TASK TO CARRY OUT:
Scan the records for "Given". Show the matching lines.

(RECORDS SHOWN Opens)

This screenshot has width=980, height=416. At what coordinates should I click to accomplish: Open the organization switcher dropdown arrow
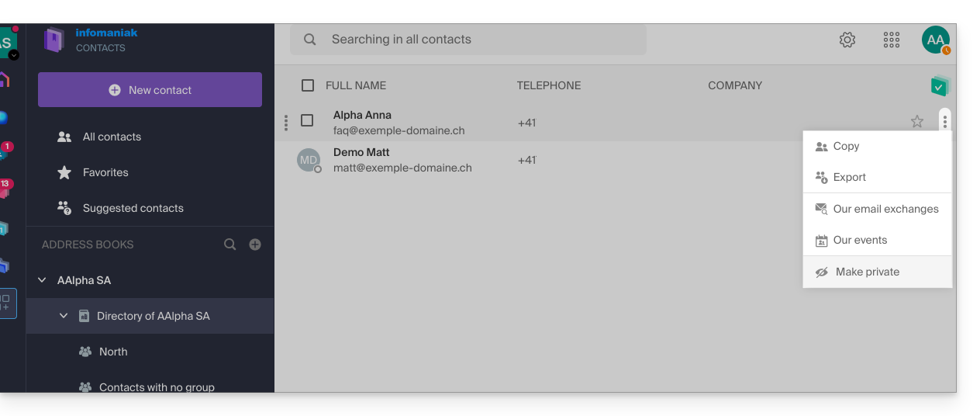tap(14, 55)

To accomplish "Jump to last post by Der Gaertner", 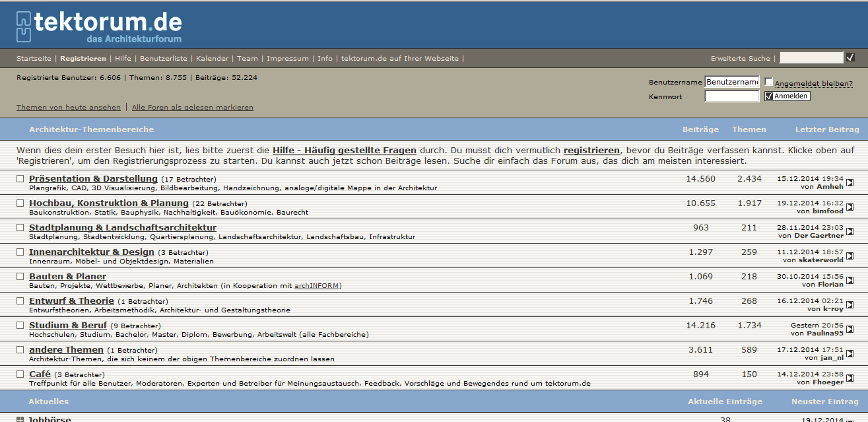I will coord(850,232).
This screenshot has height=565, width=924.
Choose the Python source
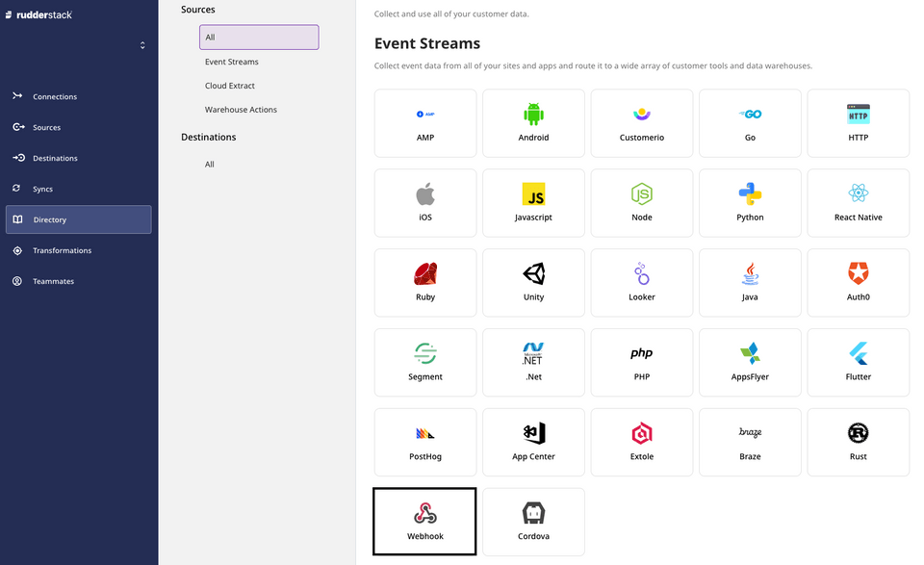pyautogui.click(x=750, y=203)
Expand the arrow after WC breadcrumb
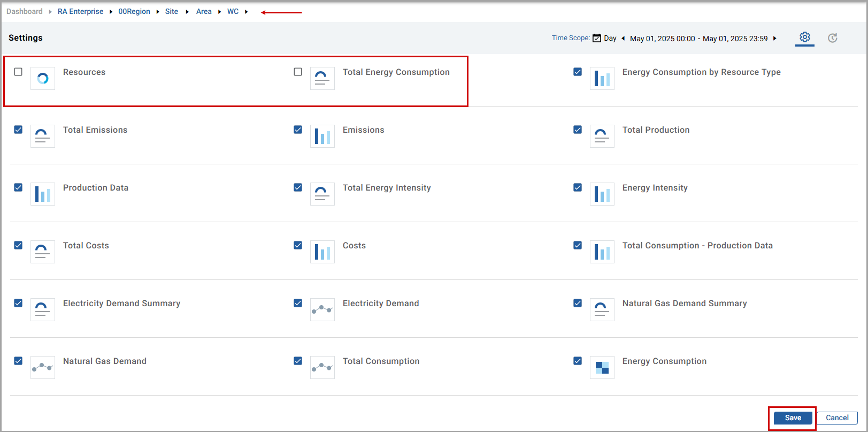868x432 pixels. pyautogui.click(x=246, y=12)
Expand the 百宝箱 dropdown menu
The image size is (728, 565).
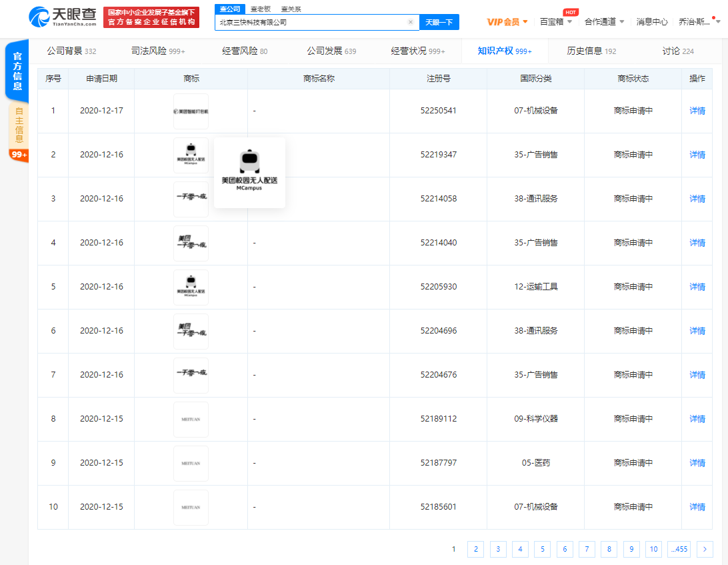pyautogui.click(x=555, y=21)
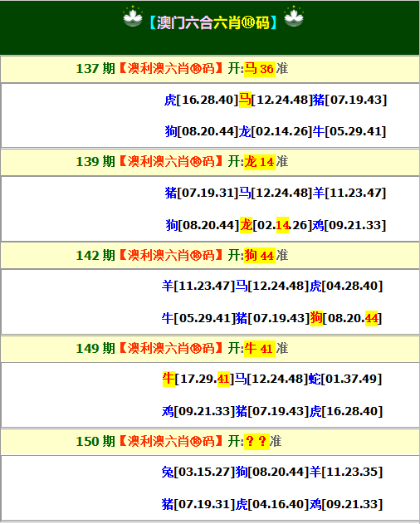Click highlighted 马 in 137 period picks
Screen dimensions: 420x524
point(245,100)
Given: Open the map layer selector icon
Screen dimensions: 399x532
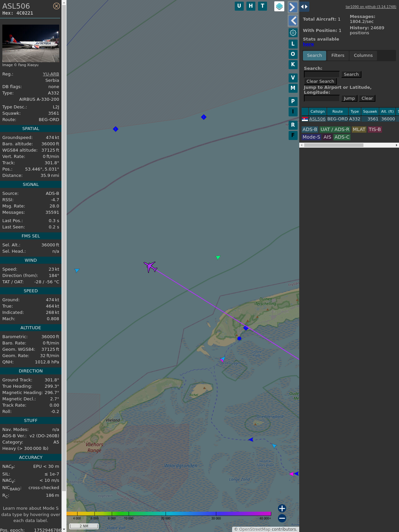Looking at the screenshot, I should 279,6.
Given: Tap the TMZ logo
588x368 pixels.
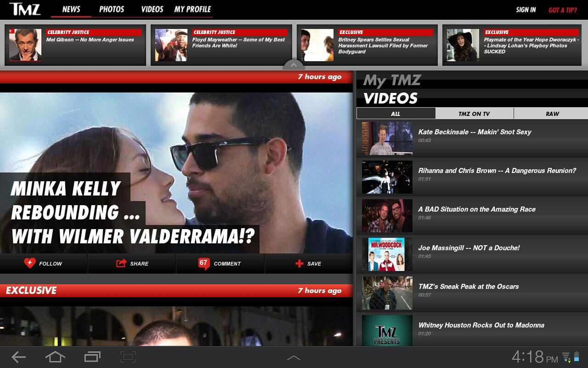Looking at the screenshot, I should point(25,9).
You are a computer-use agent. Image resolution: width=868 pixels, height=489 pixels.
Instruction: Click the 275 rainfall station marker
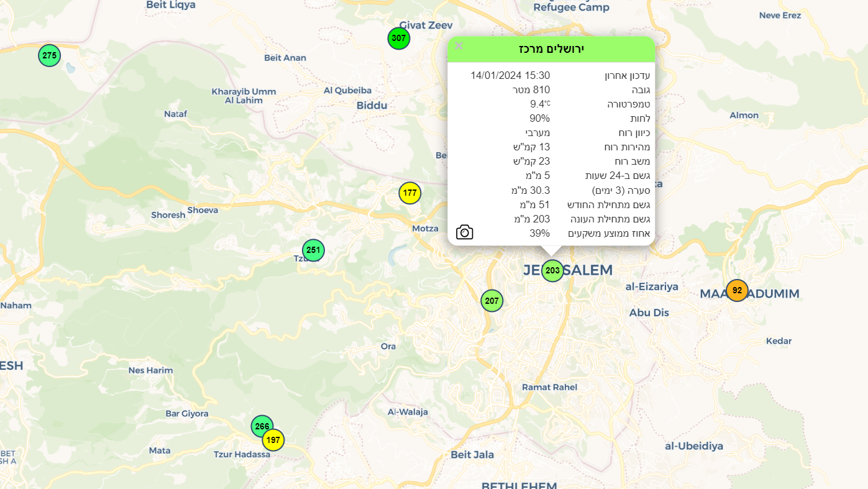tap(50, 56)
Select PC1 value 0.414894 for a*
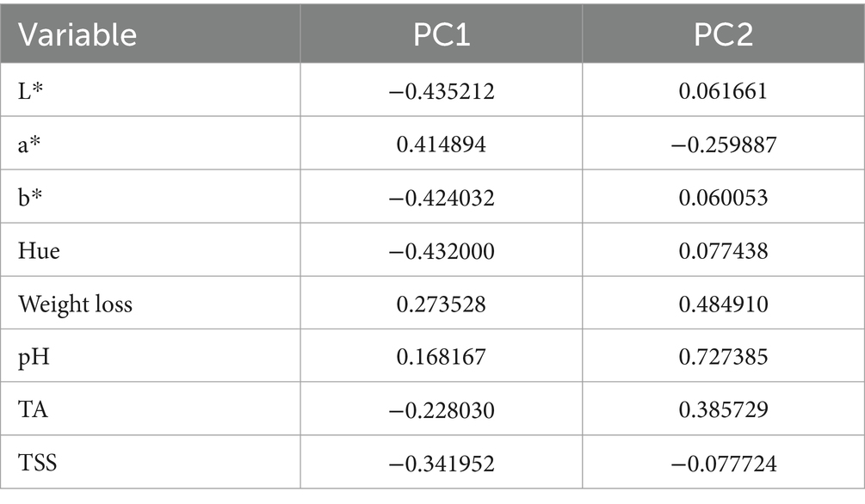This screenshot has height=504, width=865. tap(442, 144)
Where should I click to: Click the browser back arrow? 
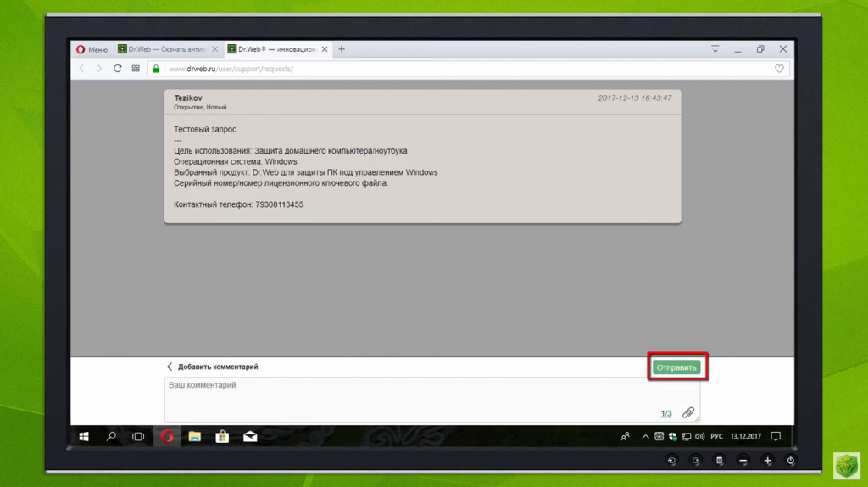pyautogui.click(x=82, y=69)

(RECORDS SHOWN Closes)

ANSWER SPACE:
Given: Open the map layer selector icon
Given: Tap the TMZ logo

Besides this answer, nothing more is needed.